Some aspects of Ca2+ channel modulation in hair cells isolated from semicircular canals of the frog (Rana esculenta) have been investigated using the whole-cell technique and intra and extracellular solutions designed to modify the basic properties of the Ca2+ macrocurrent. With 1 mM ATP in the pipette solution, about 60% of the recorded cells displayed a Ca2+ current constituted by a mix of an L and a drug-resistant (R2) component; the remaining 40% exhibited an additional drug-resistant fraction (R1), which inactivated in a Ca-dependent manner.
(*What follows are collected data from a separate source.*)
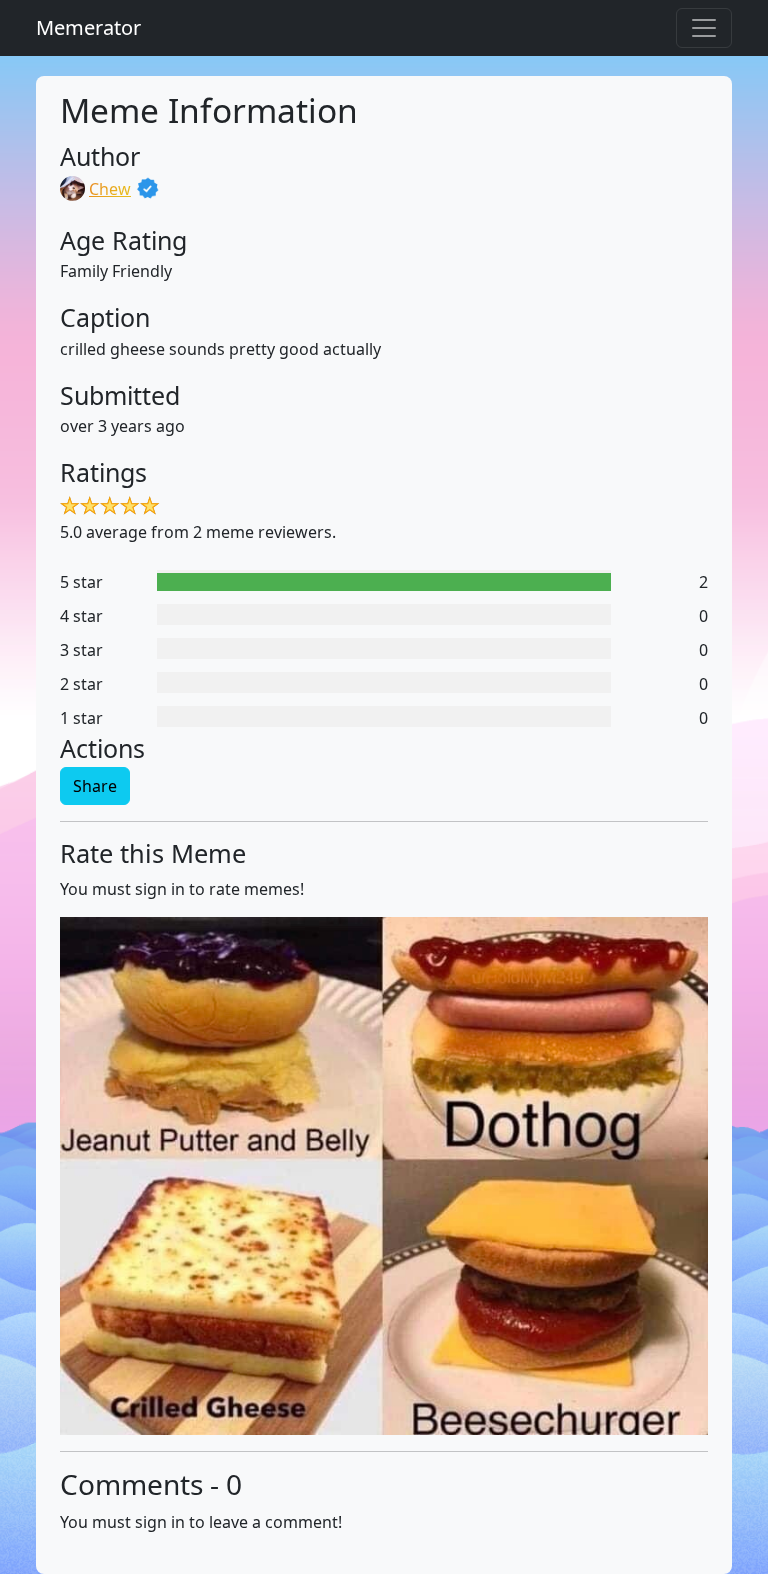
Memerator (88, 27)
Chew (110, 189)
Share (95, 786)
If the pipette ATP was raised to 10 mM, cells exhibiting the R1 current fraction displayed an increase of both the R1 and L components by similar to 280 and similar to 70%, respectively, while cells initially lacking R1 showed a similar increase in the L component with R1 becoming apparent and raising up to a mean amplitude of similar to 44 pA. In both cell types the R2 current fraction was negligibly affect by ATP. The current run-up was unaffected by cyclic nucleotides, and was not triggered by 10 mM ATP gamma S, ADP, AMP or GTP. Long-lasting depolarisations (> 5 s) produced a progressive, reversible decay in the inward current despite the presence of intracellular ATP. Ca2+ channel blockade by Cd2+ unmasked a slowly activating outward Cs+ current flowing through a non-Ca2+ channel type, which became progressively unblocked by prolonged depolarisation even though Cs+ and TEA(+) were present on both sides of the channel. The outward current waveform could be erroneously ascribed to a Ca- and/or voltage dependence of the Ca2+ macrocurrent.